Matthew 3:1-12
Matthew 3.1-12
Between the end of Matthew 2 and the beginning of Matthew 3 thirty years transpire. Matthew gives us important themes in this introduction featuring John the Baptist. These themes will be repeated from time to time during the whole story that Matthew shares. The first theme is that of repentance. Repentance is more that remorse over evil done; it is even more than a change of mind about the nature of right and wrong. Repentance is a call to abandon rebellion against God and return to the covenant-obedience as one of God’s people. Feeling guilty and saying a half-hearted or even a heart felt “Sorry” is not repentance.
The repentance John calls for is expressed as “fruit’ as he responds to the Pharisees and Sadducees. Verse 7 is translated into English that they came “for baptism”. This misses the mark, it is better understood they came “to baptism”. This was not a group of sincere individuals returning to God, rather a delegation of the authorities coming to see whom this character was and if he represented a threat to their power structure. John welcomes them with the designation of “brood of vipers”. Sounding archaic we may not recognized the insulting nature of John’s verbal volley. Vipers were unclean animals, they were a deadly threat and they would have been associated with the tempter in the garden. To call someone a child of a viper would be at least as insulting as calling him a son of a bitch. Their destruction is at hand and John tells them the way out in verse 8. This theme of “fruit” is another theme that will be repeated often in Matthew. For John, Jesus-and indeed in the whole New Testament-the life of a disciple is not one of outward rituals and forms, but of a life that produces godliness in behavior and character.

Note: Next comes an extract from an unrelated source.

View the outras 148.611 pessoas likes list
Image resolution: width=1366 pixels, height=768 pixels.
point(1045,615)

The third theme that John presents that will weave its way through the whole book is “The Kingdom of Heaven”. Matthew uses this phrase more often than the other Gospel writers, while Mark and Luke use “Kingdom of God”. The Kingdom of Heaven is the realm where the King of Heaven rules and now that Heavenly Kingdom has come. Our English doesn’t adequately express the near proximity with the translation “is at hand”. The time of decision has come. If there was ever a time of neutrality that time has passed because the King of Heaven has brought His rule and is now here.

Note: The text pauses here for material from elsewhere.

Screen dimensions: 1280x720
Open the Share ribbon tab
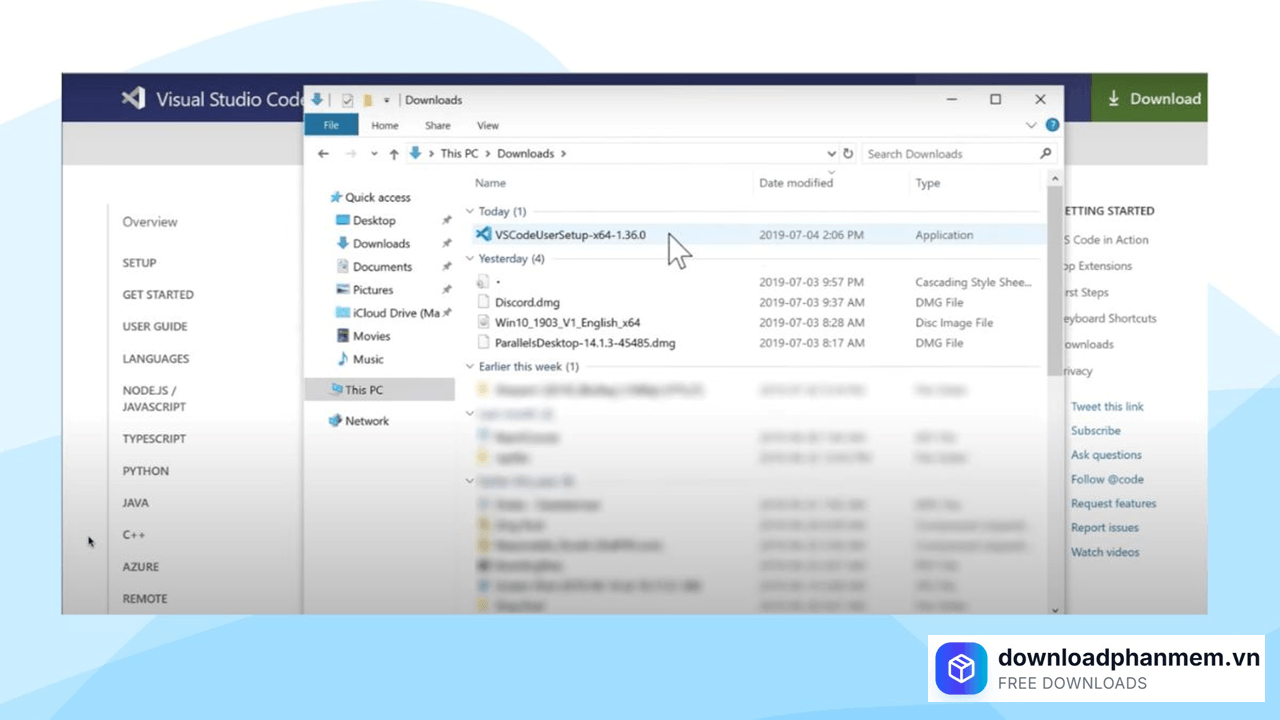[x=438, y=125]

Each day the Kingdom of God comes on earth as we submit by repentance and obedience to His rule. That submission is evidenced by the fruit of our lives and marks the choice we make either to be followers of Christ or to be a bunch of sons of vipers.
“Father, flood over me with Your Holy Spirit’s conviction of any place where I have not repented and committed myself to loving obedience to you. In the Name of my Lord Jesus, Amen.”